Let $O$ be an operad, and let $D$ be a symmetric monoidal category. Then there is a forgetful functor $\operatorname{Alg}_O(D) \to D$. This functor is an equivalence in either of the following cases:
If $D$ is cocartesian monoidal and $O = E_\infty$;
If $D$ is cocartesian monoidal and $O = E_1$.

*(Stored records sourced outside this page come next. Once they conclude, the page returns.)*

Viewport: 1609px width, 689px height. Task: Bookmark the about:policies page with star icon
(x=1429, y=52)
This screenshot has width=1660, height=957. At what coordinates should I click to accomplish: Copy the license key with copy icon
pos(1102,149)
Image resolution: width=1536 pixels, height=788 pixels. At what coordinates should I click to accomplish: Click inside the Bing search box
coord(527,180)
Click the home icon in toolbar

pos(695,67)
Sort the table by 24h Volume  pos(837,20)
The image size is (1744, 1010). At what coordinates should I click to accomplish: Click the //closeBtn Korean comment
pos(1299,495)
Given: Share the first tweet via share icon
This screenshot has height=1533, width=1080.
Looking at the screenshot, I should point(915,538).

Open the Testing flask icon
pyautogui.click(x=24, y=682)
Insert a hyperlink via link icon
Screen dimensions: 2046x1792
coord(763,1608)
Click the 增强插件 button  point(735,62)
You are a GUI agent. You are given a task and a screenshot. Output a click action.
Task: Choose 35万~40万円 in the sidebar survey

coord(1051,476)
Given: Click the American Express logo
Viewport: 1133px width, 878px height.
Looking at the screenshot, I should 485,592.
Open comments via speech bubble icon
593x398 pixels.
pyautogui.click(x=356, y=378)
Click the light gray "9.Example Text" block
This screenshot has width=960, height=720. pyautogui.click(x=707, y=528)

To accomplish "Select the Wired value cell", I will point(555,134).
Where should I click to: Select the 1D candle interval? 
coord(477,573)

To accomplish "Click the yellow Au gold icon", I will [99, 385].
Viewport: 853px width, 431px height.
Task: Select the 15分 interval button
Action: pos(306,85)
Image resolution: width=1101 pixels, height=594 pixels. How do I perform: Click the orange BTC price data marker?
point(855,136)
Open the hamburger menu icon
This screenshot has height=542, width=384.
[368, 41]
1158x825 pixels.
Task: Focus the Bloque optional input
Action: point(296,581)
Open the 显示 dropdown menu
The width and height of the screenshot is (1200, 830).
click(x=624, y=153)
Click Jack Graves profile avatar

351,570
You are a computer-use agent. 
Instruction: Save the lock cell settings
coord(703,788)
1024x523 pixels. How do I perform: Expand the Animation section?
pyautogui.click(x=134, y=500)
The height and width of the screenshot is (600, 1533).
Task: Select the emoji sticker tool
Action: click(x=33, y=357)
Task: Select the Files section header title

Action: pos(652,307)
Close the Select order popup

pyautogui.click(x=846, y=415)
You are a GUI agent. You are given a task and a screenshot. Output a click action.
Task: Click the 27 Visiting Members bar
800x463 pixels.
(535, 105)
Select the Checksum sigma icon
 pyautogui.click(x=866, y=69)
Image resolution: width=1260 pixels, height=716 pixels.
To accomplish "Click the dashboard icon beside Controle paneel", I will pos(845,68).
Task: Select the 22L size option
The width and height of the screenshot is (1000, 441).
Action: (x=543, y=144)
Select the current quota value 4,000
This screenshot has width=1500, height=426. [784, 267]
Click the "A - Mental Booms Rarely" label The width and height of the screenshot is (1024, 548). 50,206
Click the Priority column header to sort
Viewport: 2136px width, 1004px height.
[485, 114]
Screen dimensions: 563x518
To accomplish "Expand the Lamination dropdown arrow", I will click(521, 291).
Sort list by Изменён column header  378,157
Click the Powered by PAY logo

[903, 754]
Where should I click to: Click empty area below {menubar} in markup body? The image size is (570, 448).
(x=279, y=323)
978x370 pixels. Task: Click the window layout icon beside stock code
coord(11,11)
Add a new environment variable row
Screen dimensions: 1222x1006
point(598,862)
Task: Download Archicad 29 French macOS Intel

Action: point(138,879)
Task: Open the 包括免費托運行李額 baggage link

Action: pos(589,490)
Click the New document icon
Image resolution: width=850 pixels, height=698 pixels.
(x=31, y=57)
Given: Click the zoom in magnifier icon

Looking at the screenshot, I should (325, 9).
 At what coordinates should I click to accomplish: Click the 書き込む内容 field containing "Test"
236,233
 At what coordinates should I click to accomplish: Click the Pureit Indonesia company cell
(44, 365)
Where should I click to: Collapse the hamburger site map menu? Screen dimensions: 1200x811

Question: For which operads $O$ does the statement
For all cocartesian monoidal $D$, the forgetful functor $\operatorname{Alg}_O(D) \to D$ is an equivalence.
hold?
Notes:
- If $D$ is cocartesian monoidal, we have $D = \operatorname{Alg}_{E_\infty}(D)$, so that $\operatorname{Alg}_O(D) = \operatorname{Alg}_O(\operatorname{Alg}_{E_\infty}(D)) = \operatorname{Alg}_{O \otimes E_\infty}(D)$. So a sufficient condition is that the Boardman-Vogt tensor product have $O \otimes E_\infty = E_\infty$. By a theorem of Schlank and Yanovski, this holds whenever $O$ is reduced, i.e. $O$ is single-colored and $O(0) = O(1) = \ast$.
This covers a great many examples, but maybe it's true even more generally? And I'd be interested to understand the case of enriched operads as well.